Politicians, like novelists, are obsessed by posterity. Practitioners of the here and now — tomorrow’s headline, the latest poll, the next electoral hurdle — they nurse secret and often vainglorious hopes that their greatest plaudits will come in the future. Before New Labour swept to power in 1997, senior Blairites used to joke about the need to get ‘their betrayals in early’. Now, 11 years later, as the government disintegrates painfully and publicly, Cabinet ministers are rushing to get their side of the story across, to make excuses, and to pass the buck.
Few political interviews have been parsed so closely or caused such an instant storm — financial and political — as Alistair Darling’s cri de coeur in Saturday’s Guardian. It has been argued by the Chancellor’s champions that he was only speaking the truth (if so, why didn’t he speak the truth on Budget Day?) and that his remarks were those of a commendably frank politician relaxing on holiday and unaware that what he said would whip up such a frenzy. Yet it is scarcely credible that Mr Darling, a veteran survivor who has been a senior minister throughout the New Labour era, would not have paused for thought before choosing his words.
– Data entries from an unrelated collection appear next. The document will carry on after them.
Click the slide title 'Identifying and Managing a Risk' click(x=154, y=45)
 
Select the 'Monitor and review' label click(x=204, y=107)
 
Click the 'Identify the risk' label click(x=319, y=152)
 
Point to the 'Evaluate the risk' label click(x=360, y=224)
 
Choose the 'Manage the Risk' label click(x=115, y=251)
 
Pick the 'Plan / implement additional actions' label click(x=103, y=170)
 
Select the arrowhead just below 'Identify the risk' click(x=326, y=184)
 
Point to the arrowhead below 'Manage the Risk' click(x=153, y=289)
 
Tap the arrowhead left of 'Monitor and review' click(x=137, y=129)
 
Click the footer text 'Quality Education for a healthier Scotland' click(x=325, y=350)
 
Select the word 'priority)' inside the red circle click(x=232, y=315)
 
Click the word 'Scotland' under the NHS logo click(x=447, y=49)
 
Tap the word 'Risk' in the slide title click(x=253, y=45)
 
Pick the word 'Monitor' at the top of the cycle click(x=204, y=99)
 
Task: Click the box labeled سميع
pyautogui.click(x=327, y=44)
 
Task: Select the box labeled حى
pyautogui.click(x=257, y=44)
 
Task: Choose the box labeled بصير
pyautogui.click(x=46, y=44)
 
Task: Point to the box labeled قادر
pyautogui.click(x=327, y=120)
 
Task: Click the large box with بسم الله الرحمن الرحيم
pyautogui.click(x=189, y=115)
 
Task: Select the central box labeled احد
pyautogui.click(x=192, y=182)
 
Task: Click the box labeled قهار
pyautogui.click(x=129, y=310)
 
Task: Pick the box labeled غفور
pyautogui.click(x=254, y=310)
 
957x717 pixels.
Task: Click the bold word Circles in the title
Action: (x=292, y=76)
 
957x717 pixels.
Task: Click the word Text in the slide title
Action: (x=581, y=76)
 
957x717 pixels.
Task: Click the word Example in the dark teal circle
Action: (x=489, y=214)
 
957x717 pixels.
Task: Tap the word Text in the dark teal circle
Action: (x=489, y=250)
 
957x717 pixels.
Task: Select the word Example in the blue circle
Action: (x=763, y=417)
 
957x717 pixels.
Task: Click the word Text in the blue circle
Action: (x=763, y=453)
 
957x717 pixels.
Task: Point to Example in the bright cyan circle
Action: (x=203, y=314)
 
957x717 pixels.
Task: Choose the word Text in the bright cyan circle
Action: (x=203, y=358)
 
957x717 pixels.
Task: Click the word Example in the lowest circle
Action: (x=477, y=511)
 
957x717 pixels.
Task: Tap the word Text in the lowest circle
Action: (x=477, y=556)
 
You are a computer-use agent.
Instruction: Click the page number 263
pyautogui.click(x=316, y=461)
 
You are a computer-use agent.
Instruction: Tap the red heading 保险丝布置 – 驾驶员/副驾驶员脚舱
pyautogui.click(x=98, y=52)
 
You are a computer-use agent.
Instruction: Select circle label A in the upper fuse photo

Indeed, his language seemed hyperbolic by calculation. It is simply wrong to say that the economic times ‘are arguably the worst they’ve been in 60 years’, as anyone who can remember the last Labour government knows full well. ‘This coming 12 months,’ the Chancellor added, ‘will be the most difficult 12 months the Labour party has had in a generation, quite frankly.’ Worse than the 1987 and 1992 elections, then? In case anyone had missed the point, Mr Darling explained that ‘people are p***ed off with us’. With friends like these, the Prime Minister must have thought, who needs David Cameron?
Mr Darling’s twisting of the skean dhu has been compared to Geoffrey Howe’s rhetorical assassination of Margaret Thatcher in 1990, but the closer parallels are with the resignation of Nigel Lawson in 1989.